Monitorday.com – Sebuah penelitian dari Algo Research mengungkap bahwa hadirnya Starlink di Indonesia berpotensi mengancam sejumlah operator telekomunikasi lokal, seperti PT Telkom Indonesia Tbk (TLKM), PT XL Axiata Tbk (EXCL), hingga PT Indosat Ooredoo Hutchison Tbk (ISAT).
Menurut penelitian oleh lembaga independen berbasis di Jakarta tersebut, Starlink menawarkan layanan yang kompetitif berkat teknologi canggihnya, terutama internet berbasis satelit orbit rendah (LEO).
Teknologi ini memungkinkan Starlink meningkatkan koneksi internetnya secara drastis dan menjangkau wilayah pelosok, termasuk di Indonesia.

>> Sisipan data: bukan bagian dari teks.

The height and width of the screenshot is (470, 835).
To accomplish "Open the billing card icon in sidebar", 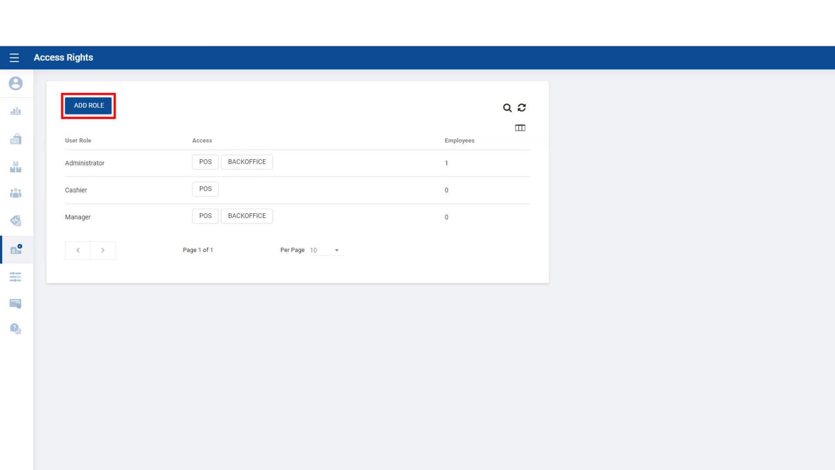I will (16, 303).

Algo Research menilai keunggulan ini dapat memengaruhi sejumlah perusahaan penyedia jaringan hingga menara telekomunikasi di Indonesia.
Mereka menekankan bahwa kehadiran Starlink tidak boleh diabaikan, terutama karena kemampuannya menembus daerah perdesaan tanpa memerlukan investasi infrastruktur yang besar seperti yang diperlukan oleh infrastruktur telekomunikasi tradisional.
Namun, riset dari PT Trimegah Sekuritas menunjukkan pandangan yang berbeda. Mereka menyatakan bahwa hadirnya Starlink tidak akan menjadi ancaman signifikan bagi industri telekomunikasi lokal.
Analis dari Trimegah Sekuritas, Richardson Raymond dan Sabrina, menyoroti bahwa pasar utama Starlink lebih cocok untuk segmen korporasi di Indonesia dan bahwa harga layanan internet Starlink masih lebih tinggi dibandingkan dengan penyedia layanan internet lainnya di Tanah Air.
Berdasarkan situs resmi Starlink, biaya layanan di Indonesia dimulai dari Rp 750.000 per bulan dengan harga hardware atau perangkat keras Rp 7,8 juta.
Menurut Richardson dan Sabrina, biaya layanan Starlink tiga kali lebih mahal dari rata-rata pendapatan per pelanggan (ARPU) bisnis fiber to the home (FTTH) sekitar Rp 250.000 per bulan.
“Sebagai gambaran, PDB per kapita per bulan Indonesia Rp 6,25 juta di 2023 dan biaya Rp 750.000 itu mewakili 12% pengeluaran rumah tangga bulanan, yang kami anggap berlebihan. Sebab itu, kami yakin potensi pasar Starlink terutama terletak pada segmen korporasi,” tulis mereka dalam riset 25 April 2024.
Meskipun Starlink menawarkan keunggulan dalam akses internet di wilayah pelosok, Trimegah Sekuritas menilai bahwa layanan tersebut hanya akan menjadi pelengkap konektivitas di daerah-daerah yang sulit dijangkau oleh penyedia layanan lokal.
“Kehadiran Starlink lebih menjadi pelengkap konektivitas fiber, khususnya perdesaan, yang kurang terlayani di mana infrastruktur fiber sulit diterapkan karena medan dan belanja modal yang tinggi,” ungkap mereka.
Starlink, yang dimiliki oleh Space Exploration Technologies Corporation (SpaceX) yang didirikan oleh Elon Musk, telah resmi beroperasi di Indonesia setelah meraih izin dari Kementerian Komunikasi dan Informatika (Kemenkominfo).
Perusahaan tersebut mengantongi izin sebagai peladen layanan internet (ISP) yang bekerja sama dengan penyedia akses jaringan lokal di Indonesia.